Jane Addams was born on September 6th 1860 in Cedarville, Illinois.  In her teens Addams had big dreams and wanted her life to make a difference.  After graduating at the top of her class in 1881, she and a friend, Ellen Gates Starr, she traveled Europe. It was here that she had her initial encounter with the indigent in the East End of London.  It had a profound impact on her.  Upon returning home Jane was determined to make a difference.  She and Ellen purchased and moved into a dilapidated mansion in Chicago’s Nineteenth Ward which was teeming with poor immigrants. They made repairs on the house with their own funds and the house became the residence of about twenty five women.  Hull House was born in 1889. At its height they were visited each week by about two thousand people.  The facility included a night school for adults, kindergarten classes. Clubs for older children, a public kitchen, an art gallery, a coffee house, a gym, a girls club, a boathouse, a book bindery a music school, a drama group, and a library as well as labor related divisions.
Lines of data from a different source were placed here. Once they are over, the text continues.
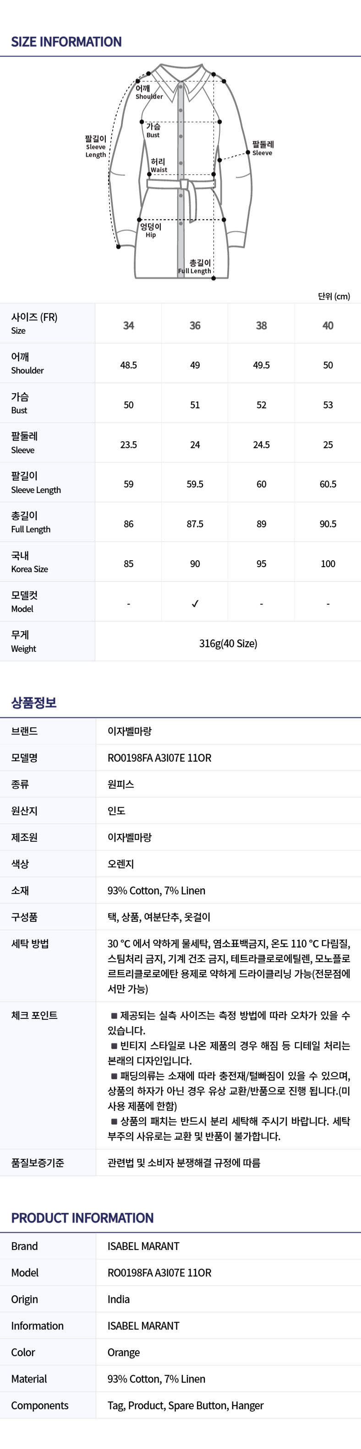The height and width of the screenshot is (1449, 361).
Task: Click the India origin value
Action: [118, 1299]

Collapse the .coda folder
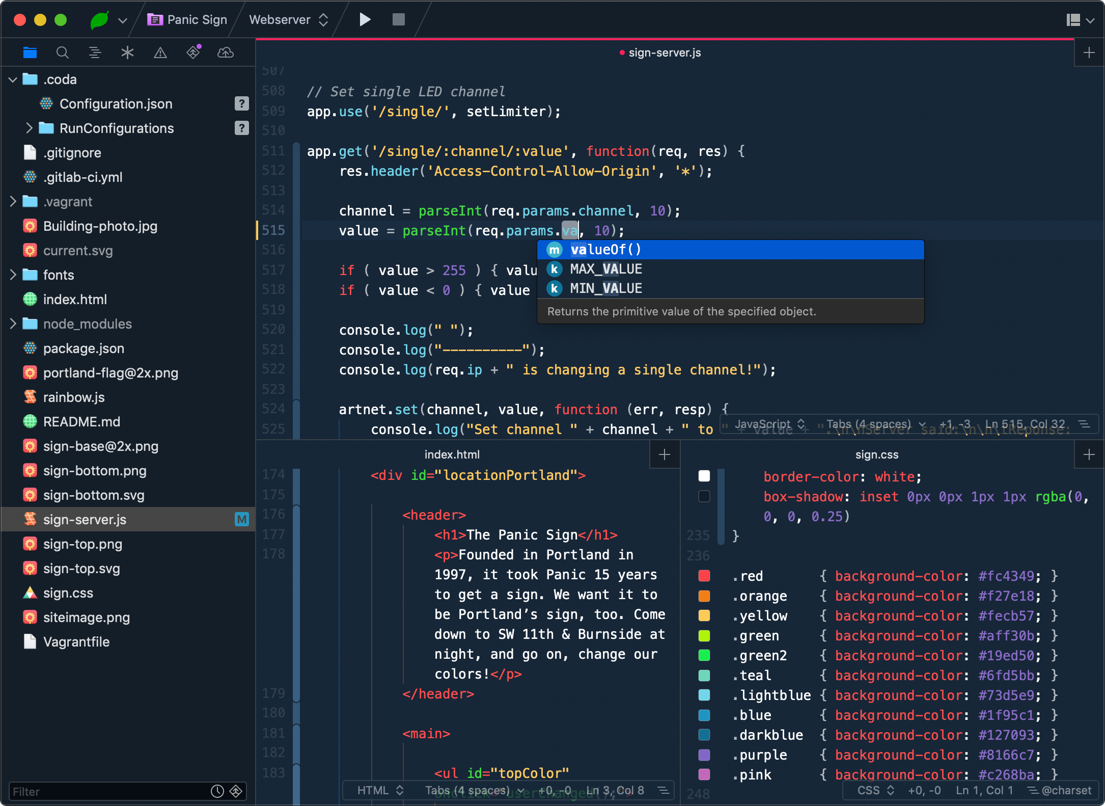click(x=13, y=79)
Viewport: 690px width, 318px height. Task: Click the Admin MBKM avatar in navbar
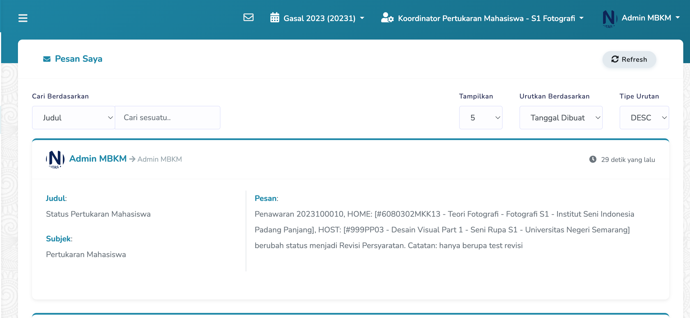tap(609, 19)
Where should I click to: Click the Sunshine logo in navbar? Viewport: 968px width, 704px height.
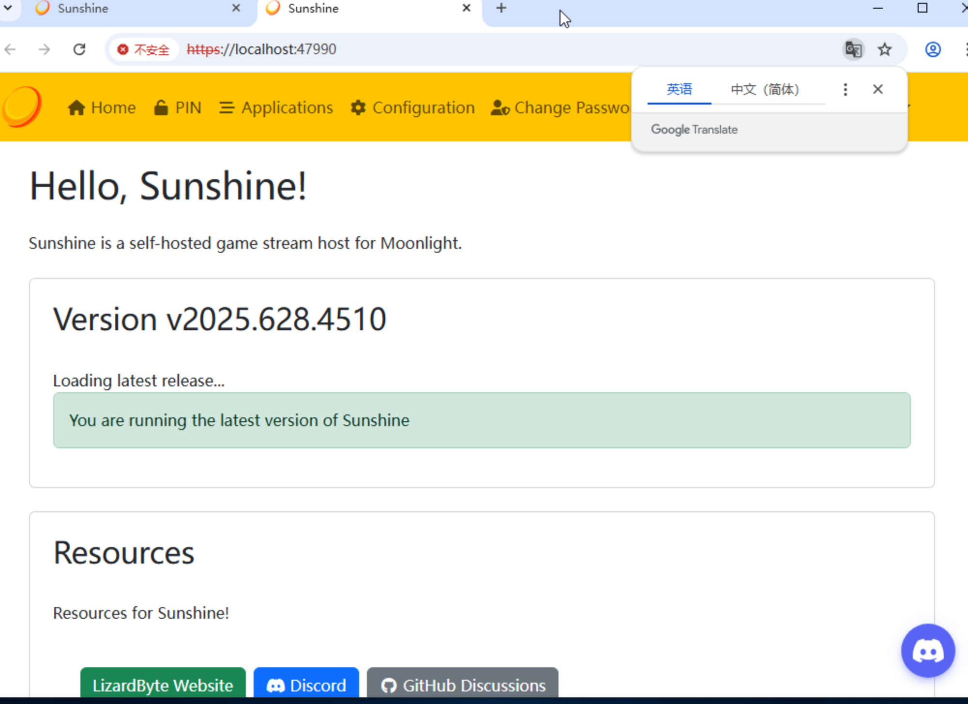pos(22,107)
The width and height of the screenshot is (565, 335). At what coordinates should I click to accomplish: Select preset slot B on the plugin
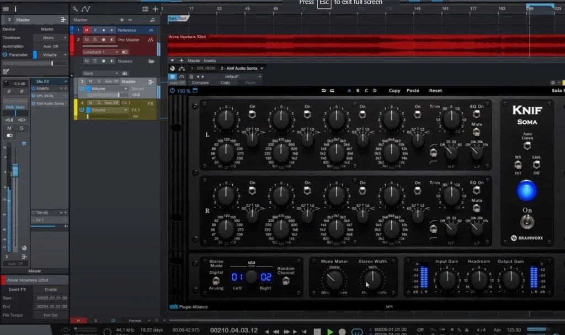click(x=356, y=90)
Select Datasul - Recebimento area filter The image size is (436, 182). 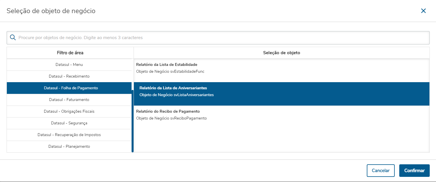(x=69, y=76)
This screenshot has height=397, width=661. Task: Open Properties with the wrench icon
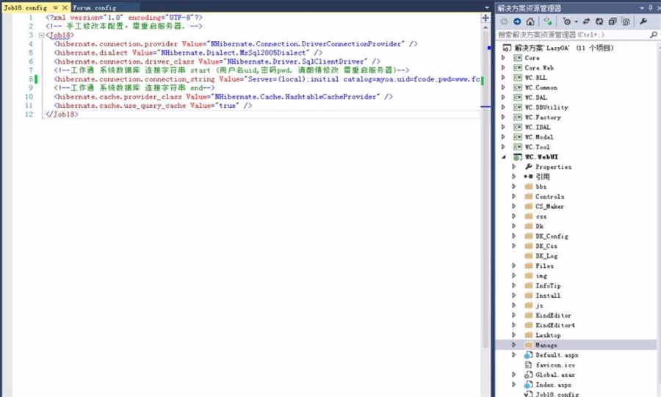[642, 22]
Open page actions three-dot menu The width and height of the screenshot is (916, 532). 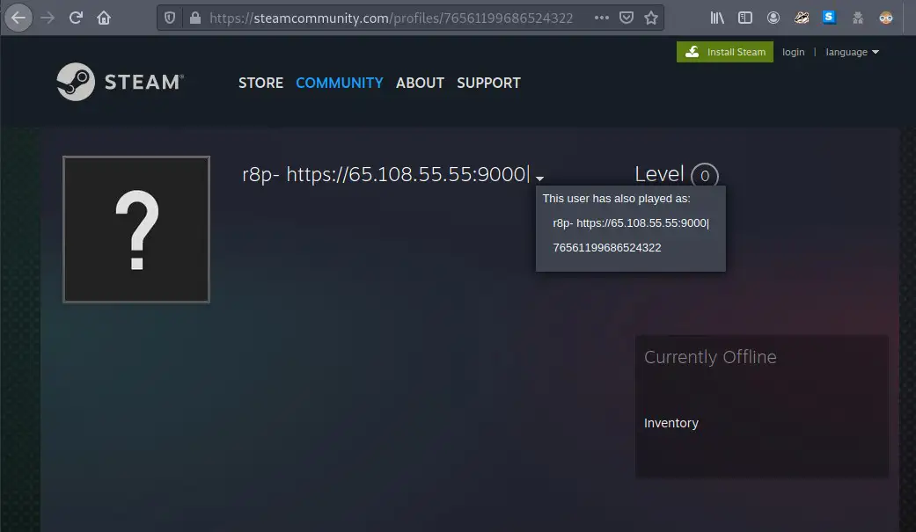point(601,18)
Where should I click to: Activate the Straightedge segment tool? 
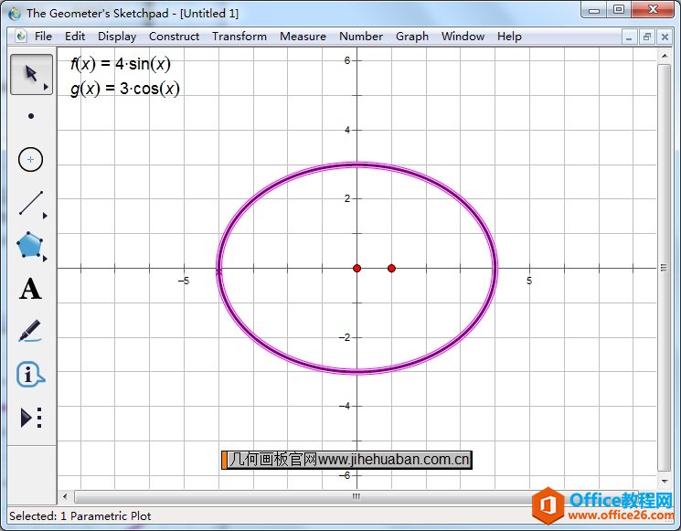click(31, 202)
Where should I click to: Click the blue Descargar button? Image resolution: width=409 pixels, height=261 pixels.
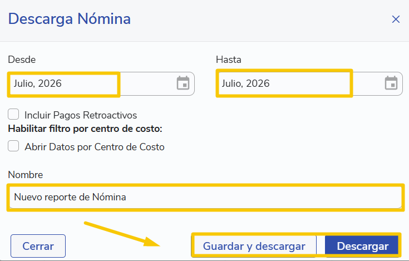pos(363,246)
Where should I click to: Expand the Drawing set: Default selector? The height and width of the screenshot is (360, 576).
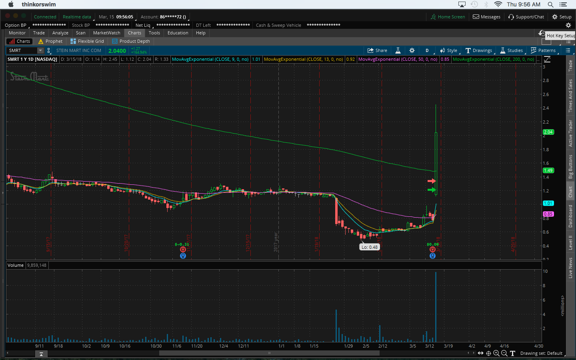coord(541,353)
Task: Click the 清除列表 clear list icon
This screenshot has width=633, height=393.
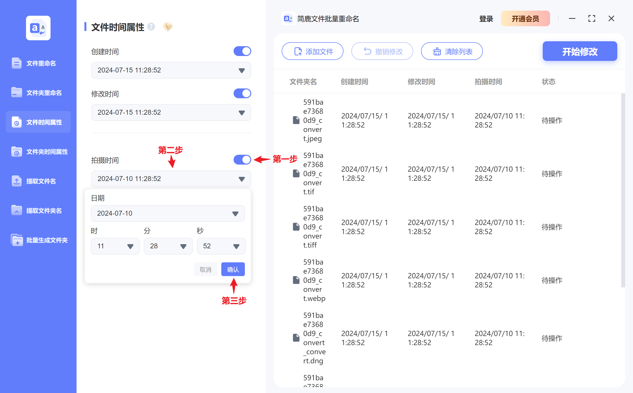Action: (x=437, y=51)
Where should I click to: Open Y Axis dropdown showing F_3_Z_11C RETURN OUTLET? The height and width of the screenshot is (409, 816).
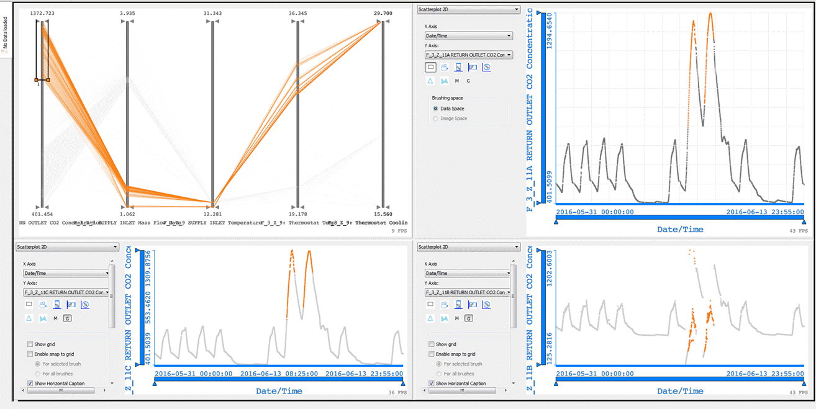(x=66, y=292)
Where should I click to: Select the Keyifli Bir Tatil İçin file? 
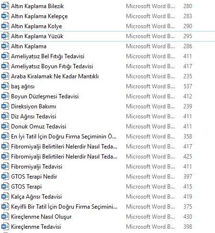pyautogui.click(x=64, y=207)
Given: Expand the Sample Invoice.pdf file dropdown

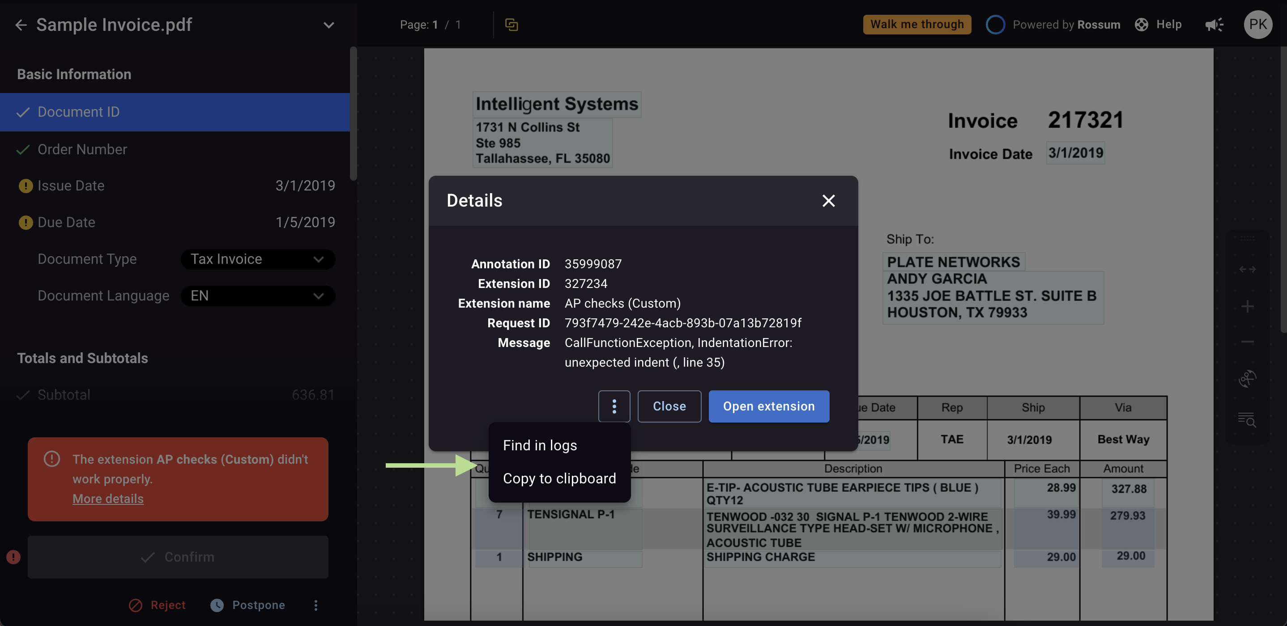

Her night school was the forerunner of the continuing education classes offered by many universities today. Eventually Hull House became a thirteen building settlement complex with a playground and a summer camp.
Her autobiography was published in 1910 and sold more than 80,000 copies during her lifetime.  In 1910 she was the first woman to be awarded an honorary degree from Yale.  She was active in woman suffrage and the peace movement; served as president of the Woman’s International League for Peace and Freedom.  In 1920 she co-founded the American Civil Liberties Union. Her efforts were officially recognized in 1931 when she shared the Nobel Peace Prize with a professor from Columbia.  She died in 1935 where her body lay in Hull House for two days as most of Chicago filed by, as many as 2,000 per hour.